Esta joya filológica, que durante siglos floreció en la húmeda selva tabasqueña, al sudeste de México, no ha podido aguantar el embate de los tiempos modernos.
La extensión masiva y exclusiva de la educación en español a lo largo del siglo XX y la inmensa riqueza petrolera de la zona, que atrajo una fuerte inmigración hispanohablante, barrieron el ayapaneco hasta convertirlo casi en un recuerdo, una trayectoria parecida a la de otras lenguas en México.
“No es un fenómeno aislado. Ha incidido la educación solo en español, pero también la emigración masiva y la discriminación que sufren los indígenas”, señalan los investigadores Carolyn O’Meara y Francisco Arellanes, del Seminario de Lenguas Indígenas, del Instituto de Investigaciones Filológicas de la UNAM.

## TAREAS POR REALIZAR
1. Enumera todas las instituciones que se mencionan en el fragmento sobre el ayapaneco.
2. Cita el pasaje del fragmento sobre el ayapaneco que comienza con "Esta joya filológica, que" y llega hasta "los tiempos modernos.".
El listado no es necesario para resolver lo que se pide.

## MATERIAL PROPORCIONADO
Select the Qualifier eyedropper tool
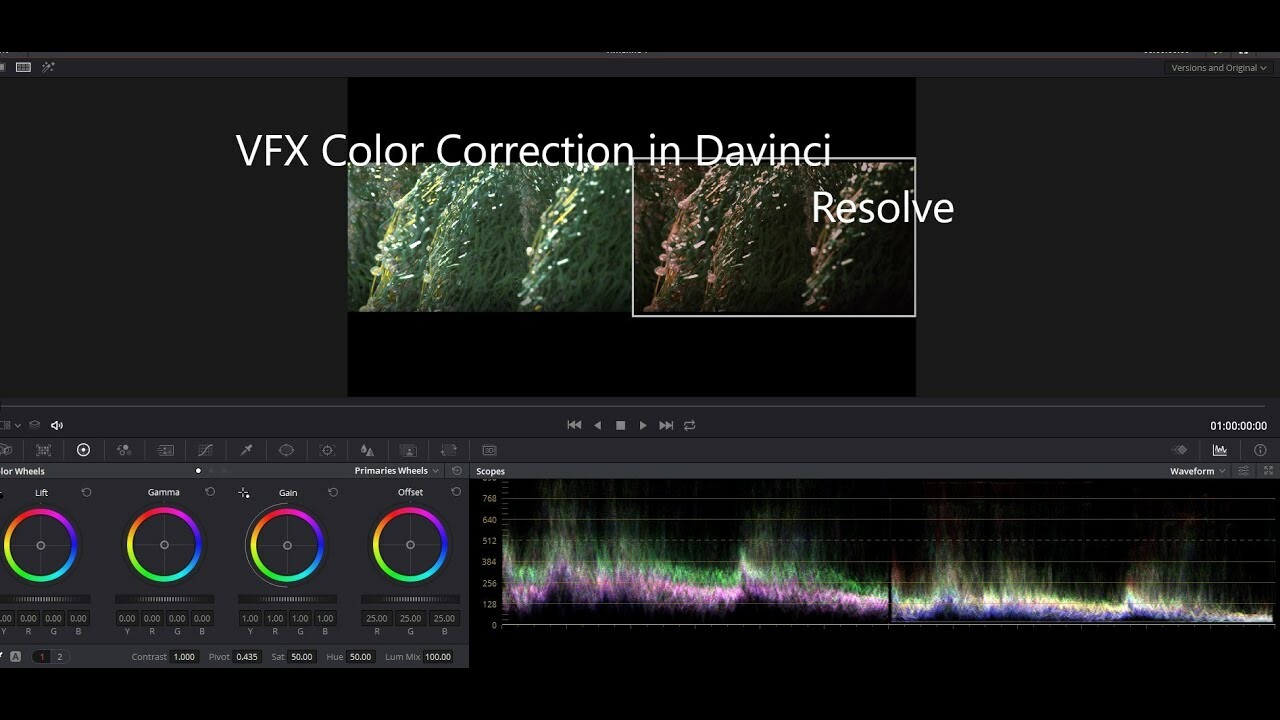(246, 450)
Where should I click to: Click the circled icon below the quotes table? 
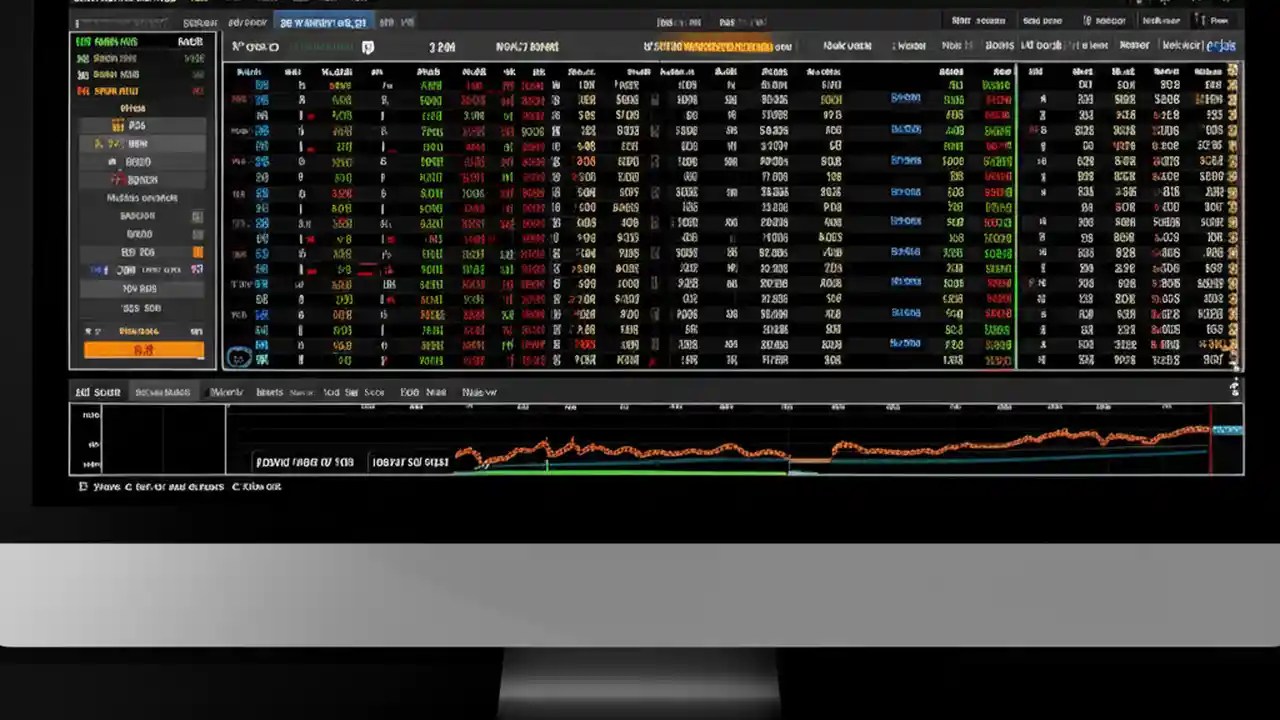coord(240,358)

## RESPUESTAS
1.
- Seminario de Lenguas Indígenas
- Instituto de Investigaciones Filológicas
- UNAM

2.
Esta joya filológica, que durante siglos floreció en la húmeda selva tabasqueña, al sudeste de México, no ha podido aguantar el embate de los tiempos modernos.